Hatırlanacak olursa 9 Haziran 2024’te Avrupa Parlamentosu seçimleri gerçekleşmiş, “aşırı sağ” diye nitelenen faşist partilerin oy oranlarını ciddi ölçüde arttırmaları Avrupa’da pek çok ülkede siyasi dengeleri sarsmıştı. Faşist partiler 720 sandalyeli Avrupa Parlamentosunun üçüncü büyük grubu haline gelmişlerdi. Bu partiler, seçimlerin hemen ardından 30 Haziranda, “Avrupa’nın Vatanseverleri” grubunu oluşturdular. Macaristan Başbakanı Viktor Orban’ın girişimiyle kurulan ve “faşist enternasyonal” olarak nitelenebilecek bu yapıda, 13 AB ülkesinden faşist partiler yer alıyor. Bu faşist yapı kurumsal kimliğini kazanır kazanmaz İspanya’nın faşist partisi Vox’un lideri olan Santiago Abascal’ı başkan seçti ve 7 Şubattaki ilk toplantısını onun ev sahipliğinde Madrid’de yaptı. Bu toplantının sloganı ise ABD’nin faşist lideri Trump’ın meşhur sloganının bir versiyonundan başka bir şey değildi: “Avrupa’yı Yeniden Büyük Yap!”
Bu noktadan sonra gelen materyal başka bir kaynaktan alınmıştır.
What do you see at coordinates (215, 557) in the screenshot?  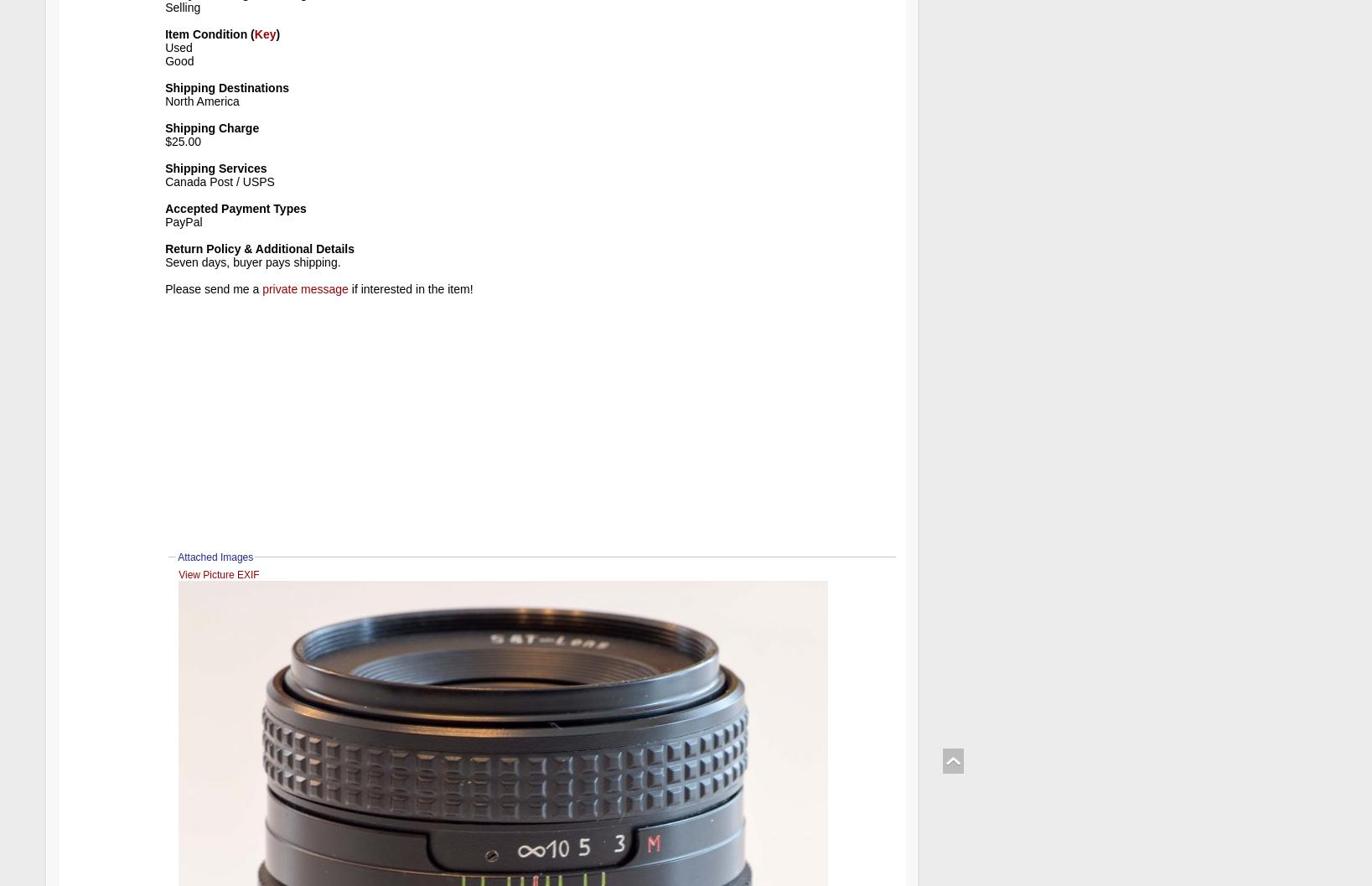 I see `'Attached Images'` at bounding box center [215, 557].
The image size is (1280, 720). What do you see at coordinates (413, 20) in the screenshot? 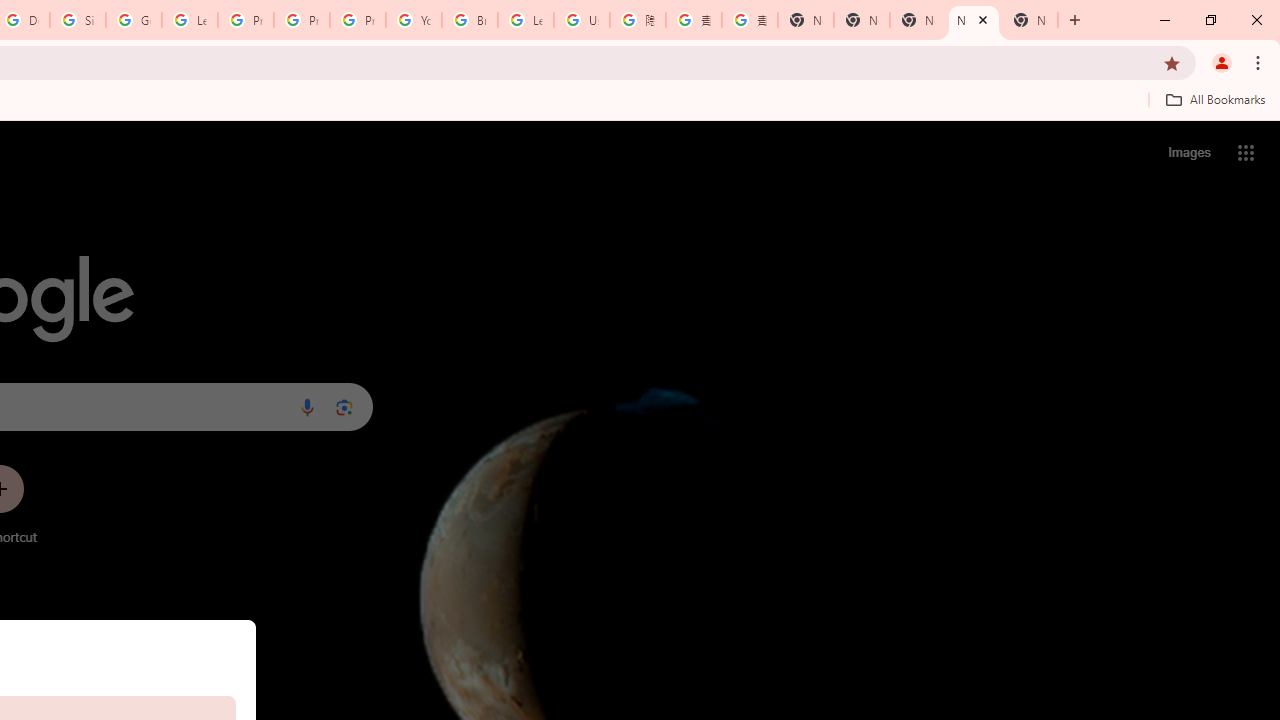
I see `'YouTube'` at bounding box center [413, 20].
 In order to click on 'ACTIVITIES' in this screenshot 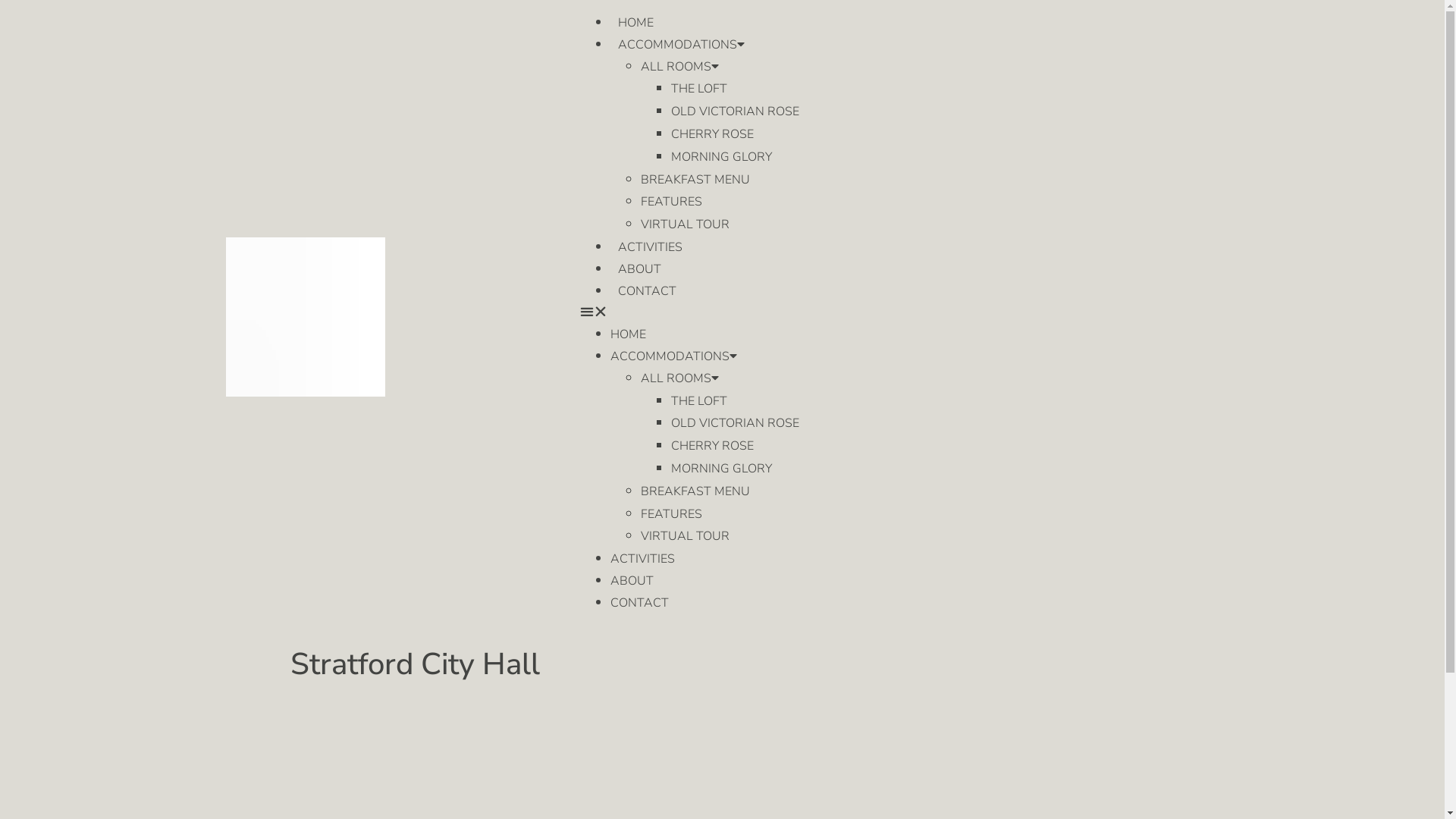, I will do `click(650, 246)`.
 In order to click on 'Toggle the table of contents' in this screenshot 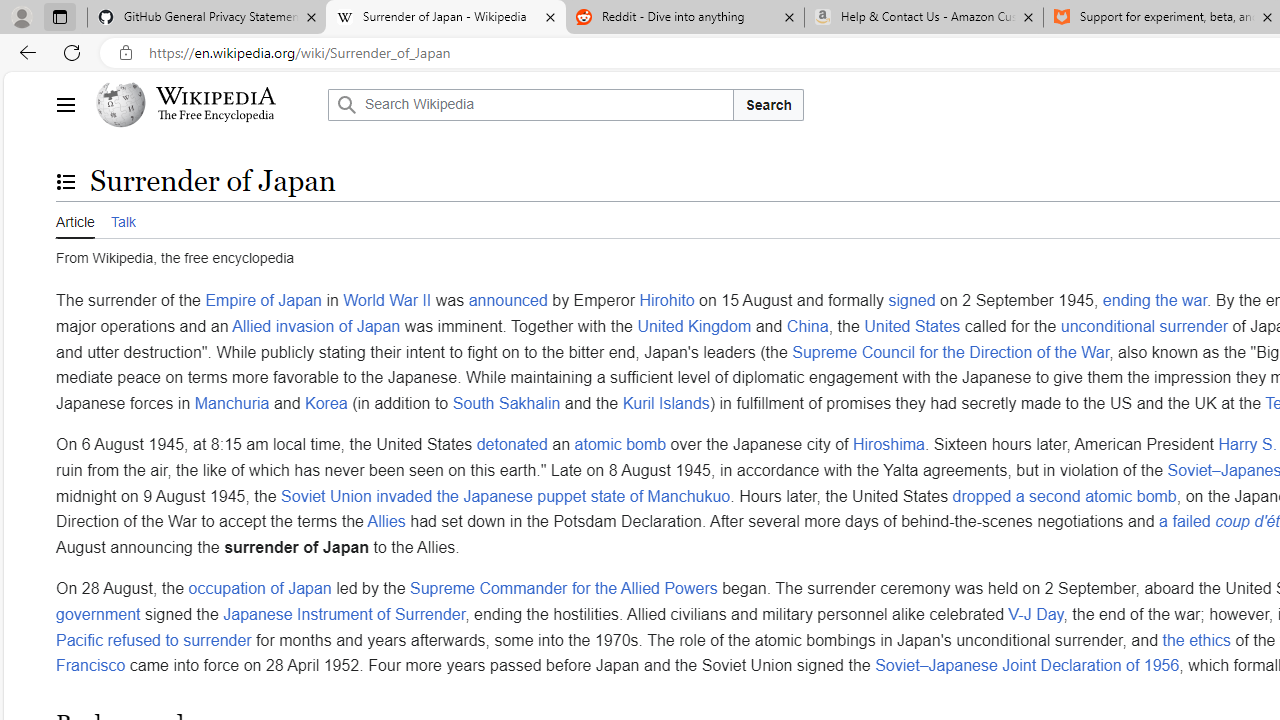, I will do `click(65, 181)`.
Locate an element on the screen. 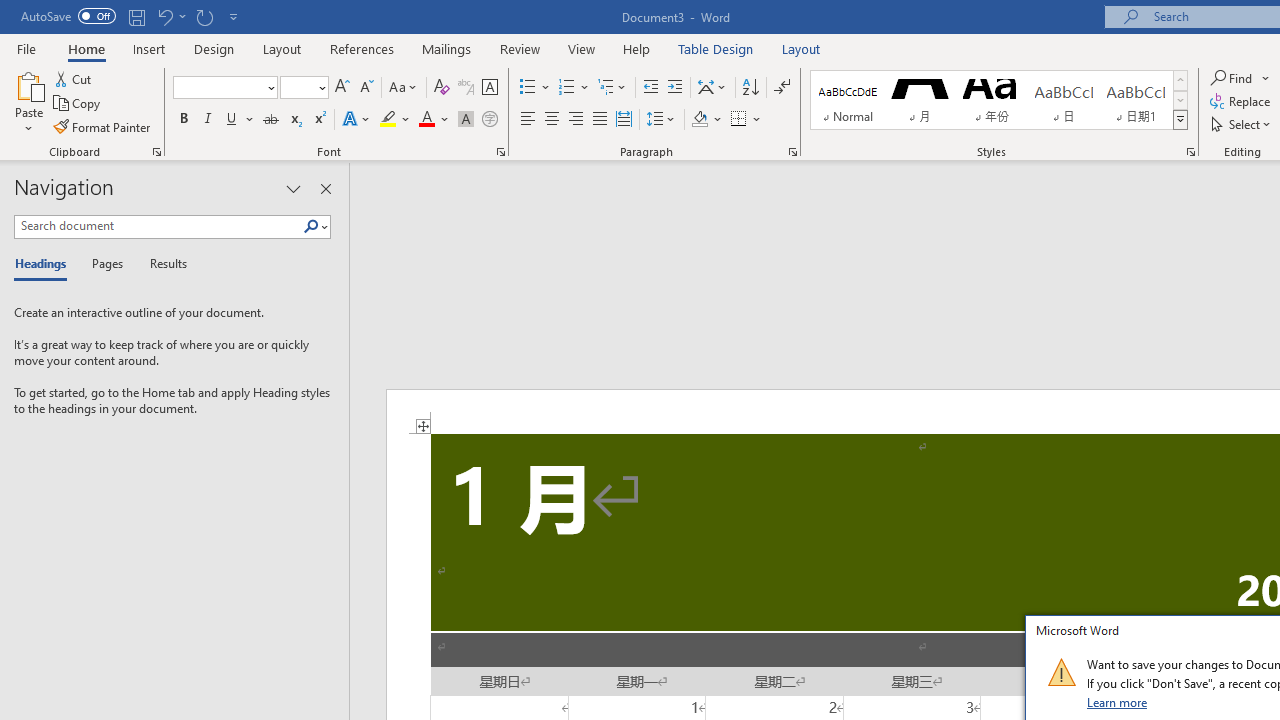 The height and width of the screenshot is (720, 1280). 'Table Design' is located at coordinates (716, 48).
Avrupalı faşistlere göre Avrupa’yı yeniden büyük yapmanın yolları sır değil. Bunun için ileri sürdükleri argümanların başında “Avrupa Birliği’ni tamamen reforme etmek ve her ulusun egemenliğine saygı duyan bir uluslar Avrupa’sına dönmek” geliyor. Buna göre geçmişte olumluluk atfedilen kimi Avrupa Birliği normları bugün “aşırılık bürokrasisi” olarak damgalanıyor ve çöpe atılmak isteniyor. AB mevzuatının bağlayıcı hükümlerinin yargı bağımsızlığını yok ettiği ileri sürülüyor. Etkisiz ve yozlaşmış geleneksel partilerin, teknokratların def edilmesi, onların yerine otoriter liderlerin işbaşına gelmesi gerektiği söyleniyor. Bu liderlerin “siyasi doğruculuk basıncından kurtulması”, göçmen, mülteci, LGBTİ gibi dezavantajlı grupların ihtiyaç ve talepleri konusundaki “yersiz hassasiyetleri” bir kenara bırakması isteniyor. Ülkelerin güvenliği ve refahı adına militarizasyona hız verilmesi, sınırların göç ve ilticaya kapatılması, fazla geniş olduğu için istismar edilen ve tehlike yaratan demokratik hakların tırpanlanması gerektiği propaganda ediliyor. Yükselen işsizlik oranlarının ve yoksullaşmanın nedeninin göç ve AB dayatmaları olduğu söyleniyor. Bu yalanlarla milliyetçilik, ırkçılık, göçmen düşmanlığı kışkırtılıyor.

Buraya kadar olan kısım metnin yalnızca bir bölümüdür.